Женевьева, слушавшая за дверью их разговор, вошла в класс. Изумленная и взволнованная, она молча, опустив руки, смотрела на Марка; а тот не знал, негодовать ему или смеяться.
— Да ведь это сумасшедший! — наконец воскликнула Женевьева. — Как у тебя хватило терпения слушать его бредни! Ведь он все лжет! Как можешь ты смеяться! — продолжала она, видя, что Марк собирается все обратить в шутку. — Мне просто дурно делается от омерзения. А главное, я не понимаю, чего ради он явился к нам. К чему эта лживая исповедь и почему он изливался именно тебе?

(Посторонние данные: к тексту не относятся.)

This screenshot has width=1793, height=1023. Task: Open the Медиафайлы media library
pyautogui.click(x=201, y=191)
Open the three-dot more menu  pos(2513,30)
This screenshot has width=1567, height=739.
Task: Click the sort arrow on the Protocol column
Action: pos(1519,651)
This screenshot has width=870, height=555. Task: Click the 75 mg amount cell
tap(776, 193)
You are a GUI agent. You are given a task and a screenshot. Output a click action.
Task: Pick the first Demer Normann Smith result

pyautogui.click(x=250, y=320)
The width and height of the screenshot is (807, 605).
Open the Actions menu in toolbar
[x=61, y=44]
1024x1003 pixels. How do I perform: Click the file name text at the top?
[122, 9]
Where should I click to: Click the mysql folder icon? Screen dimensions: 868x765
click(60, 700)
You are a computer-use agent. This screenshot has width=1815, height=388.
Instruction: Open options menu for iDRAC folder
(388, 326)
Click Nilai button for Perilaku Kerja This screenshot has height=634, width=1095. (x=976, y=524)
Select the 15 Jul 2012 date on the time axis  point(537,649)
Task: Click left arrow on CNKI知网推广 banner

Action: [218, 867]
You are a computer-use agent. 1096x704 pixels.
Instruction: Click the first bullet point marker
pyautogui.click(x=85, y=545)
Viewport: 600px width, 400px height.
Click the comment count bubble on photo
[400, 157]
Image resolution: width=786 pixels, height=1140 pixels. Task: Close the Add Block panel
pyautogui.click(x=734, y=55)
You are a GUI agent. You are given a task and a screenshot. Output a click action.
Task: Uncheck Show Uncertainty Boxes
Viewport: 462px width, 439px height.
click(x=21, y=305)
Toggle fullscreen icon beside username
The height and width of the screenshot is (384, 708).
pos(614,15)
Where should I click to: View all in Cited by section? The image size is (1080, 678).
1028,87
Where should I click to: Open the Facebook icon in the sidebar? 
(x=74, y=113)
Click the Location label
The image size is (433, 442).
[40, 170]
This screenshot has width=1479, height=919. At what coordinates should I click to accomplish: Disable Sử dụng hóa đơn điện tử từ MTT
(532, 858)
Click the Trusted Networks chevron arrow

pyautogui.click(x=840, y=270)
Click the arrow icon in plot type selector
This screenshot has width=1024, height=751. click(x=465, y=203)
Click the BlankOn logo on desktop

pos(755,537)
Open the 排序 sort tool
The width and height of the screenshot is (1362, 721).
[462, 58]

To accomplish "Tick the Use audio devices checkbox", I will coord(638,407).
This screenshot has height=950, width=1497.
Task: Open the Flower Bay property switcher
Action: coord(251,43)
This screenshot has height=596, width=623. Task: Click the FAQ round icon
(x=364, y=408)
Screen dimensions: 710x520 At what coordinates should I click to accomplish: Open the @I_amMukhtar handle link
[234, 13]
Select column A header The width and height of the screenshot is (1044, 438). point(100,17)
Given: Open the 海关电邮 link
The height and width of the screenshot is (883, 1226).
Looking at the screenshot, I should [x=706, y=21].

— Кажется, я догадываюсь… Должно быть, отец Крабо и прочие перестали выдавать ему деньги сверх небольшой суммы, какую обязались выплачивать ему ежемесячно. У него же разыгрался аппетит, вот он время от времени и припугивает их, чтобы они раскошеливались. Я знаю наверное, они всеми силами старались окончательно выпроводить его отсюда; ему уже дважды после его возвращения набивали карман, но он всякий раз, растратив деньги, вновь начинал клянчить. Им не хочется впутывать в это дело полицию, иначе они давно развязались бы с ним. По-видимому, на этот раз ему решительно отказали, и он пригрозил, что придет ко мне и во всем признается. Но его угроза не подействовала, поэтому он явился сюда и рассказал историю, в которой больше лжи, чем правды, он рассчитывал, что я не стану молчать и его сообщники, опасаясь дальнейших разоблачений, заткнут ему рот новыми подачками.
Выслушав его объяснения, Женевьева несколько успокоилась.
— Но я уверена, что он никогда не откроет настоящей правды, — сказала она.
— Как знать? — возразил Марк. — Он хочет получить много денег, но ненависти у него в душе еще больше. Мужества у него достаточно, и он готов пострадать сам, лишь бы отомстить сообщникам, которые так подло его предали. А главное, несмотря на свои преступления, он действительно верит в бога, грозного вседержителя, в нем горит огонь мрачной, разрушительной веры, и он готов стать мучеником, лишь бы очиститься от грехов и ввергнуть своих недругов в геенну огненную.